A ce titre, le délégué peut donc faire l’objet d’une mise à pied disciplinaire si celle-ci est justifiée.
La durée maximale de la mise à pied disciplinaire doit figurer sur le règlement intérieur de l’entreprise à peine de nullité de la sanction prononcée (1). L’employeur a la possibilité de fractionner la durée de la mise à pied disciplinaire si les dates d’exécution sont établies dès le prononcé de la sanction et que ça n’engendre pas la marginalisation du salarié (2).
Sauf en cas de licenciement disciplinaire, l'employeur n'a pas à solliciter d'autorisation de l'inspecteur du travail avant d'infliger une sanction à un salarié protégé.
Mais la procédure disciplinaire applicable dans l’entreprise doit être respectée. Elle démarre par la réalisation d’un entretien préalable entre l’employeur et le salarié protégé pour exposer les faits reprochés et recueillir les observations de ce dernier.
Le défaut d’entretien préalable a pour conséquence, non seulement l’annulation de la sanction mais également l’allocation de dommages intérêts au syndicat duquel dépend le délégué du personnel en cause, comme l’a jugé la Cour de cassation (3).
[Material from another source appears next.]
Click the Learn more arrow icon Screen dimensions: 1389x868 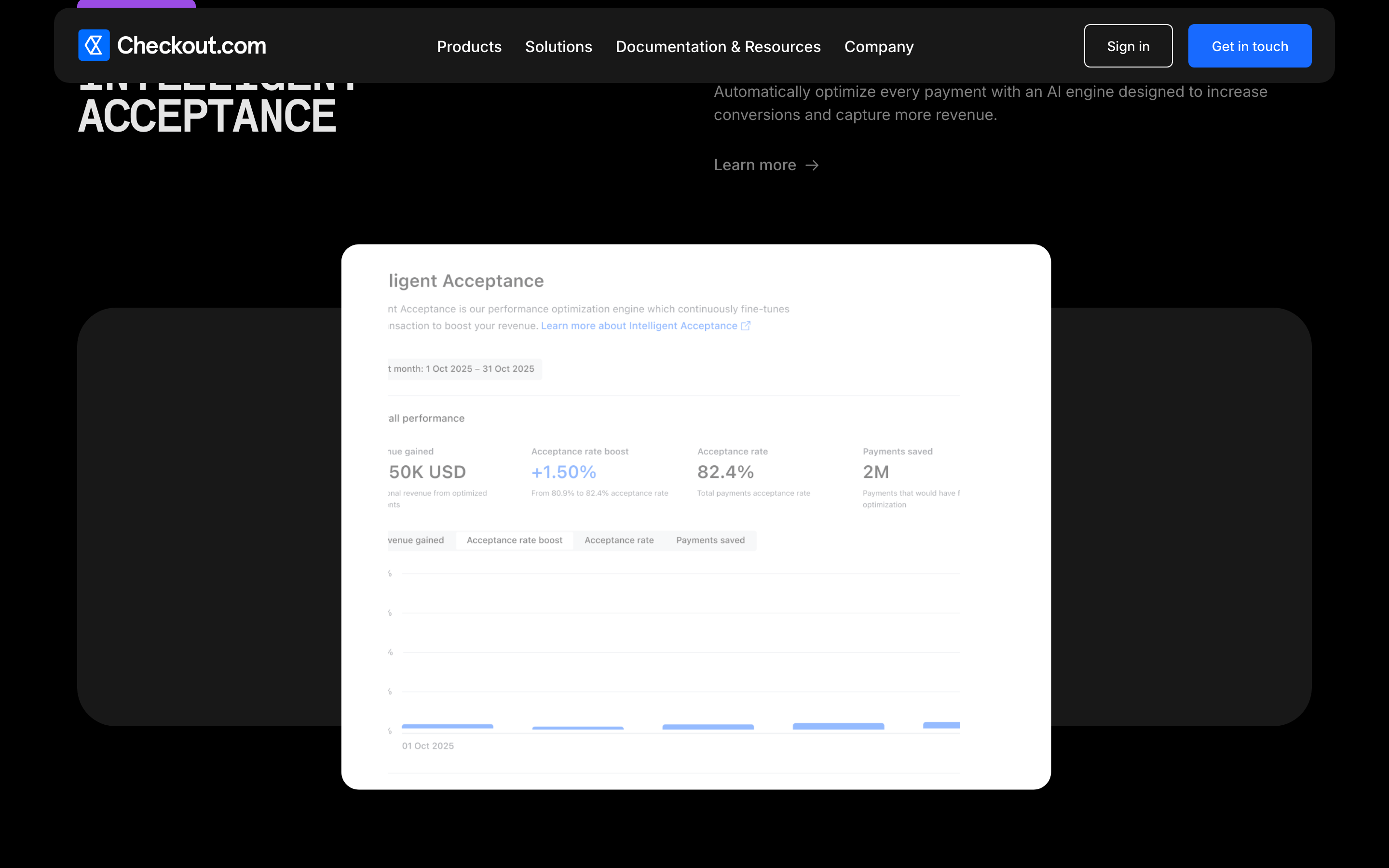point(812,165)
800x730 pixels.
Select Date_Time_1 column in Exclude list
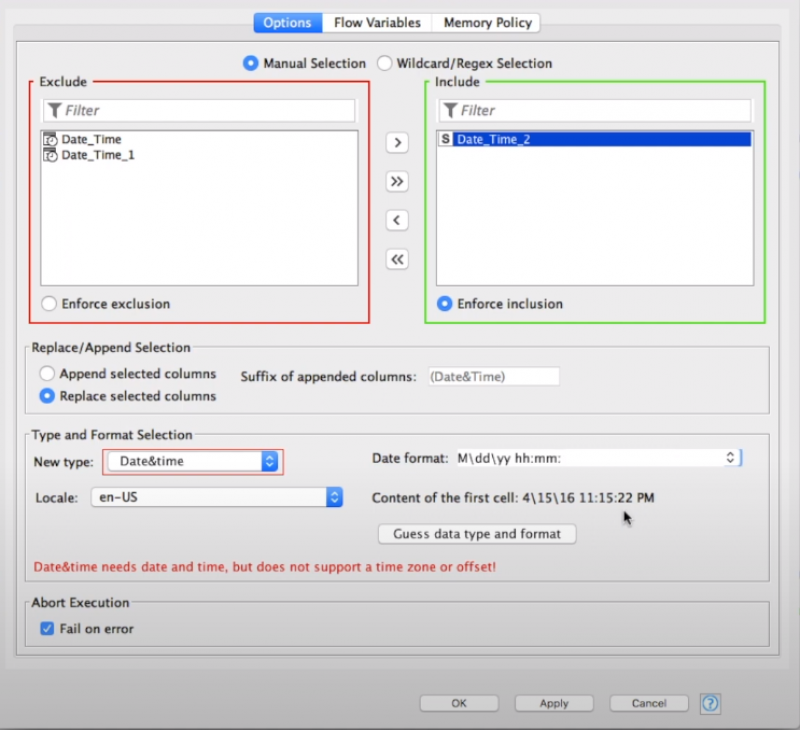coord(97,155)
L’employeur a également la faculté, en cas de faute grave du représentant du personnel, de prononcer une mise à pied conservatoire, d’effet immédiat dans l'attente de l'autorisation administrative de licenciement donnée par l’inspection du travail.
En effet, dans un tel cas, le maintien du représentant dans ses fonctions, est impossible, même provisoirement, en raison de la gravité de la faute commise.
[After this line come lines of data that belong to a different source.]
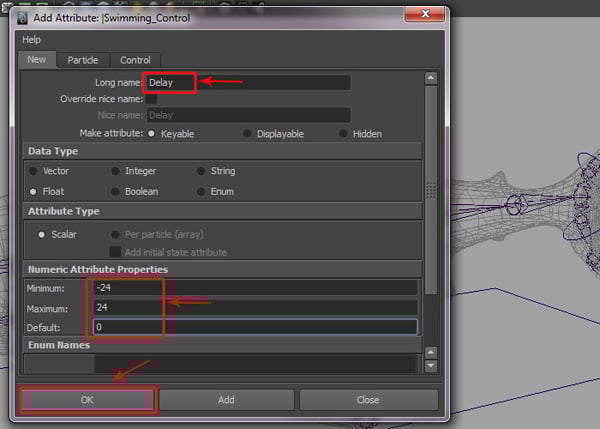Toggle the Add initial state attribute checkbox
This screenshot has height=429, width=600.
coord(115,252)
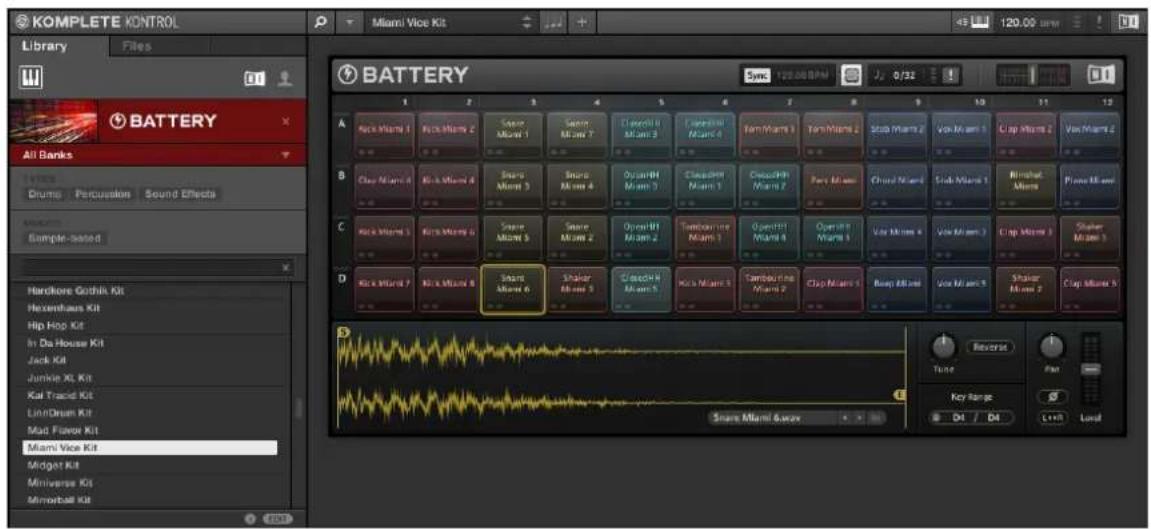Click the Level fader handle
Viewport: 1151px width, 529px height.
[x=1091, y=371]
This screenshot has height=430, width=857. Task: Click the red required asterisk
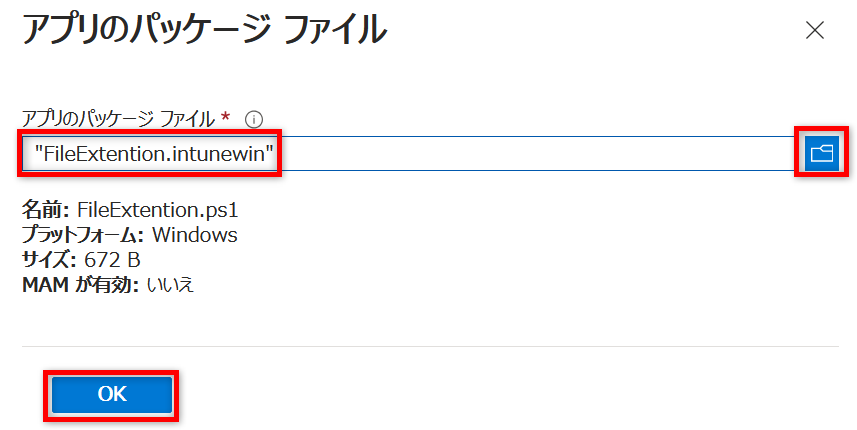click(225, 116)
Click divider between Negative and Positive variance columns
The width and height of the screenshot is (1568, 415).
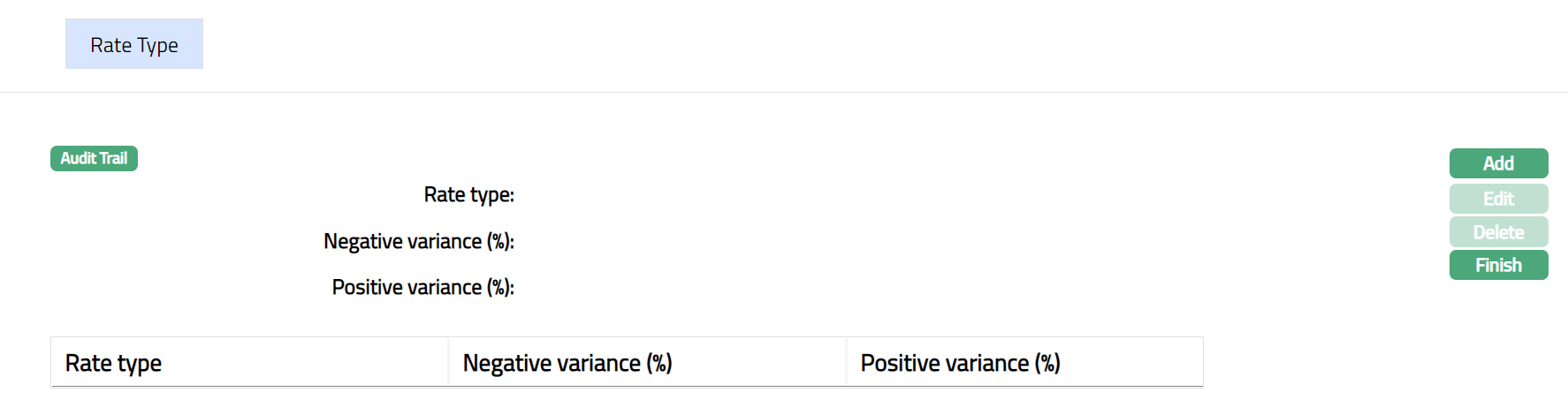[x=846, y=362]
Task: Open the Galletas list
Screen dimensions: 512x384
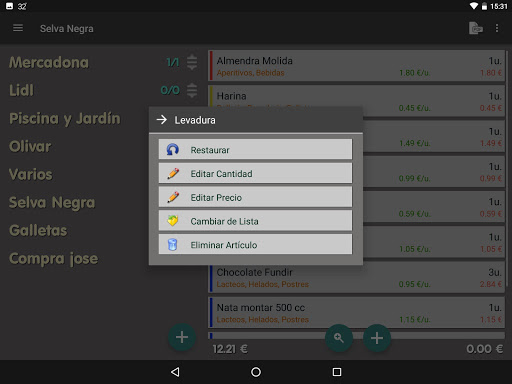Action: pos(38,231)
L’employeur doit d’abord consulter le comité d’entreprise dans les 10 jours de la mise à pied puis demander l’autorisation de licenciement à l’inspecteur du travail dans un délai de 48 heures suivant la délibération du comité d’entreprise (4).
S'il n'y a pas de comité d'entreprise, cette demande est présentée directement à l’administration dans un délai de 8 jours à compter de la date de la mise à pied.
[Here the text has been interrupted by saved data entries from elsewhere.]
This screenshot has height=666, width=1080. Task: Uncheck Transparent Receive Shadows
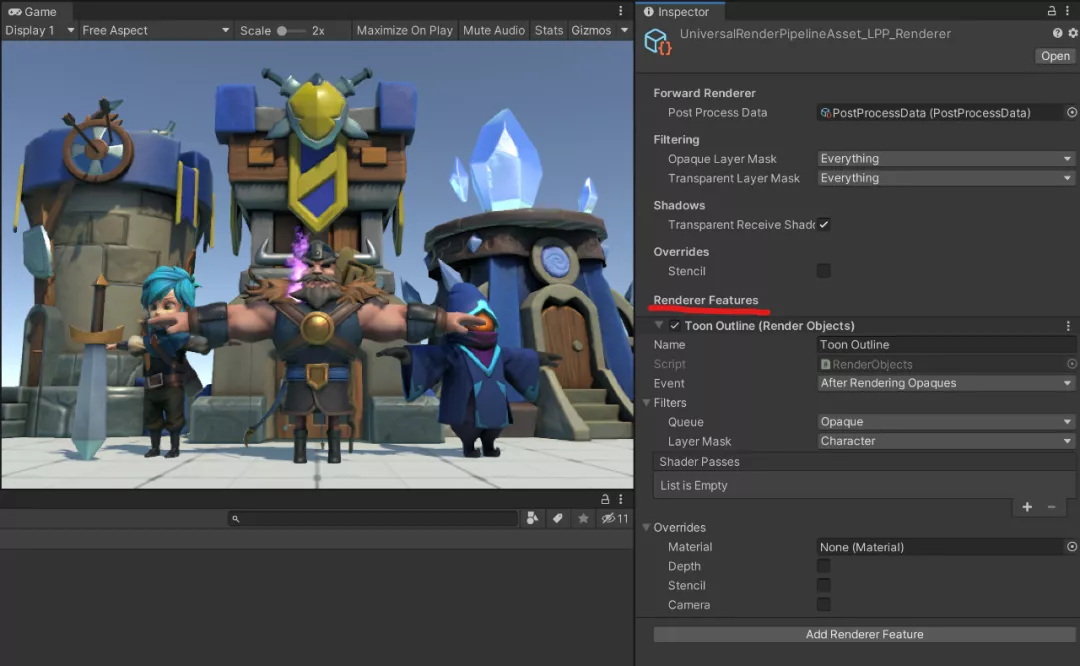(824, 224)
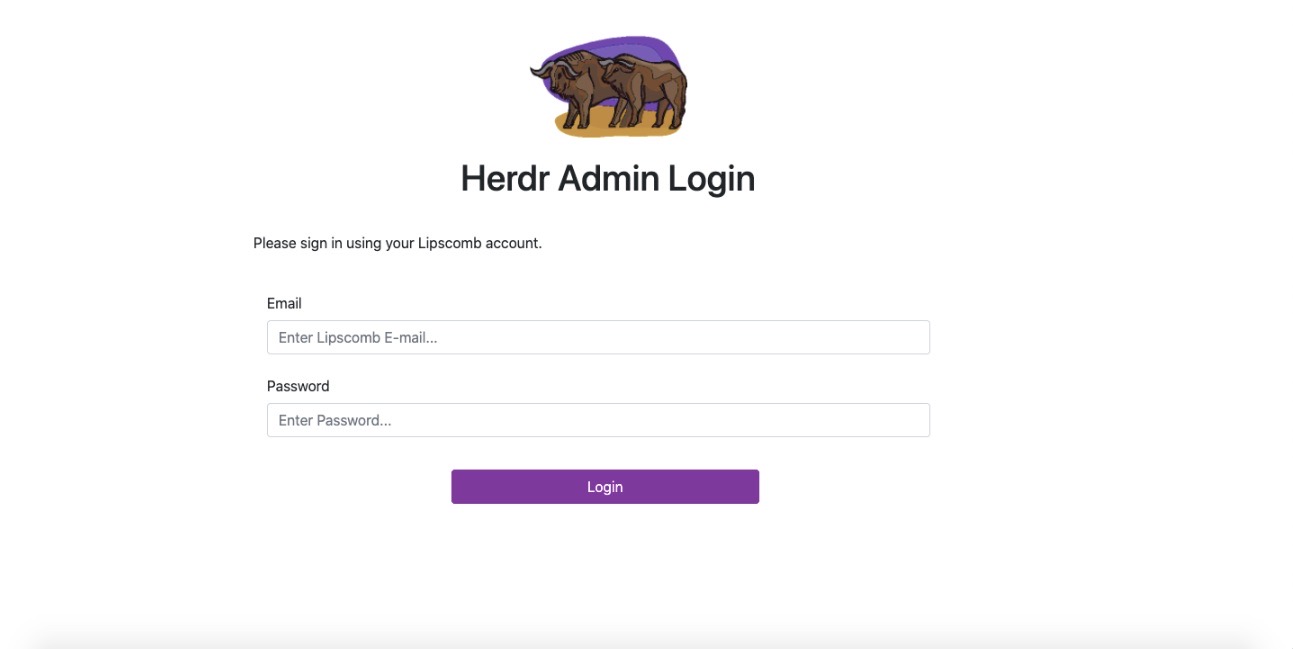The width and height of the screenshot is (1293, 649).
Task: Click the Lipscomb account sign-in instruction text
Action: click(397, 243)
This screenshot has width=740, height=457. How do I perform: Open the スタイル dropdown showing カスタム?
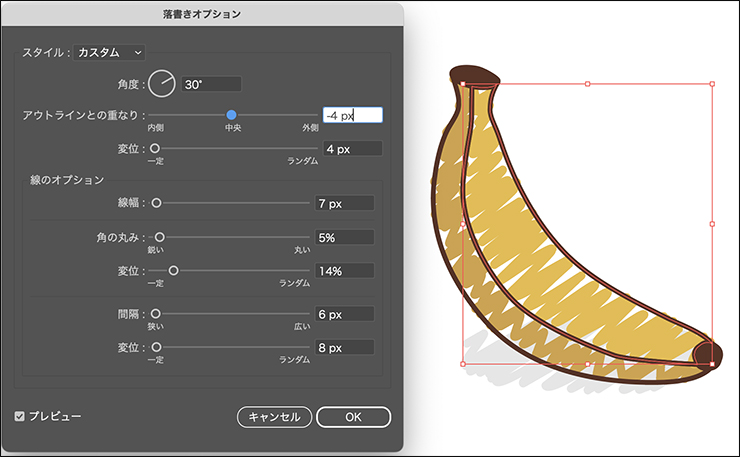click(x=110, y=52)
La décision de l’inspection du travail, qu’elle autorise ou refuse le licenciement, met un terme à la mise à pied conservatoire affectant le délégué du personnel
Si l’inspection du travail refuse le licenciement, la mise à pied conservatoire est annulée et le délégué du personnel concerné peut demander sa réintégration et le rappel des salaires non versées pendant la mise à pied.
La Cour de cassation a admis la validité de la prise d’acte de la rupture du contrat de travail aux torts de l’employeur effectuée par un délégué syndical, motivée par le refus de son employeur de le réintégrer après une mise à pied conservatoire à la suite de laquelle, le licenciement a été refusé par l’inspection du travail (5).
Pour aller plus loin
Au cours de la mise à pied, qu’elle soit disciplinaire ou conservatoire, le délégué du personnel est tout de même autorisé à exercer ses fonctions représentatives.
En effet, la mise à pied n’a pas pour effet de suspendre le mandat du représentant du personnel (6). Elle suspend simplement le contrat de travail.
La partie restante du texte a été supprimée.